Start of DATA SHOWN

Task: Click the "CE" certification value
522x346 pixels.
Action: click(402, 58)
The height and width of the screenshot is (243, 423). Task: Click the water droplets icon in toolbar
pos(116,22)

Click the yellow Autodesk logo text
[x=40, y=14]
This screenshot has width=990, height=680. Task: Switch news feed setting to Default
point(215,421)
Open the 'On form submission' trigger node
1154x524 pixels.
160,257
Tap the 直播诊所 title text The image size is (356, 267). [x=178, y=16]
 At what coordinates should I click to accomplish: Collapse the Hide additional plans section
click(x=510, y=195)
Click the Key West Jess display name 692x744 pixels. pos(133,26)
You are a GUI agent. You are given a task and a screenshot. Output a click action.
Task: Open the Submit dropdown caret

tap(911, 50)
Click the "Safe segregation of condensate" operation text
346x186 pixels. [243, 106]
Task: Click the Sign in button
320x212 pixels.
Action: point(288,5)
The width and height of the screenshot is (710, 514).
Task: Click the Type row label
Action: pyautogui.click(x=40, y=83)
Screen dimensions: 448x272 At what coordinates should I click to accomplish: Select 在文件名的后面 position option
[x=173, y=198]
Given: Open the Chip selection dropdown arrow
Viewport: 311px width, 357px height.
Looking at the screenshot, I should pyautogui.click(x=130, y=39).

End of DATA SHOWN
Start of DATA SHOWN

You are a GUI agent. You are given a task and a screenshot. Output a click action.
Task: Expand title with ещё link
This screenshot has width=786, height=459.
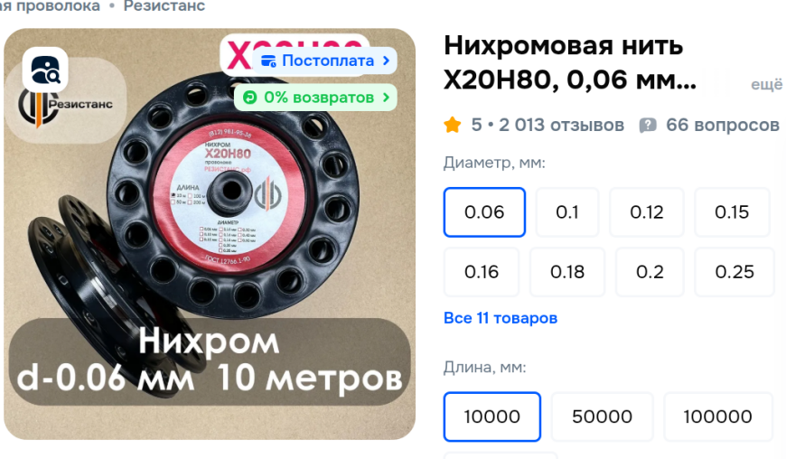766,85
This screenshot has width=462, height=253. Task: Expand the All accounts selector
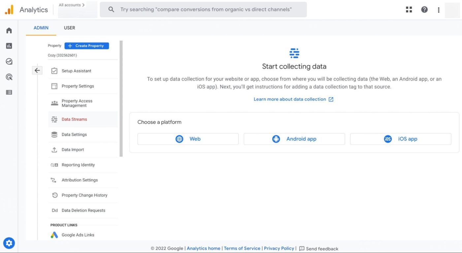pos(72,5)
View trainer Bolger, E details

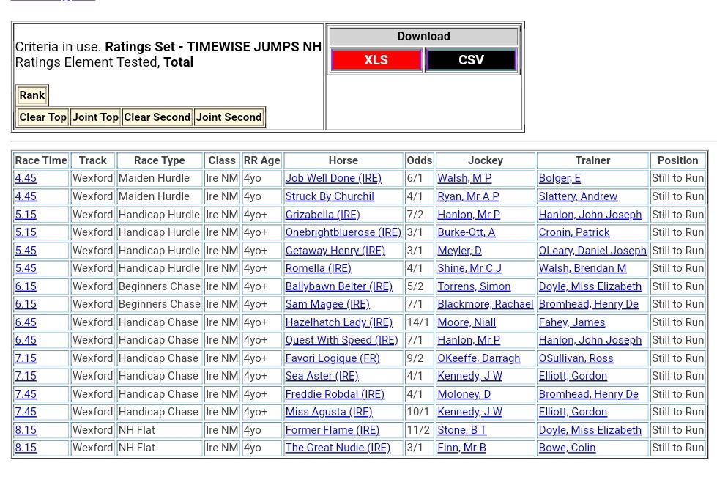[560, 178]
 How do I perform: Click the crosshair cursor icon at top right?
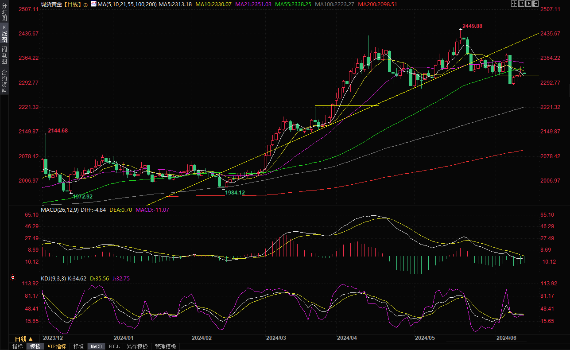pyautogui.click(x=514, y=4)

End of DATA SHOWN

WORK REQUIRED: Reproduce word for word the lines that begin with the one containing "At what coordinates should I click to accomplish: Collapse" and end with the one containing "tap(911, 50)", including both of those lines.

TASK ANSWER:
 At what coordinates should I click to accomplish: Collapse the Hide additional plans section
click(x=510, y=195)
Click the Key West Jess display name 692x744 pixels. pos(133,26)
You are a GUI agent. You are given a task and a screenshot. Output a click action.
Task: Open the Submit dropdown caret

tap(911, 50)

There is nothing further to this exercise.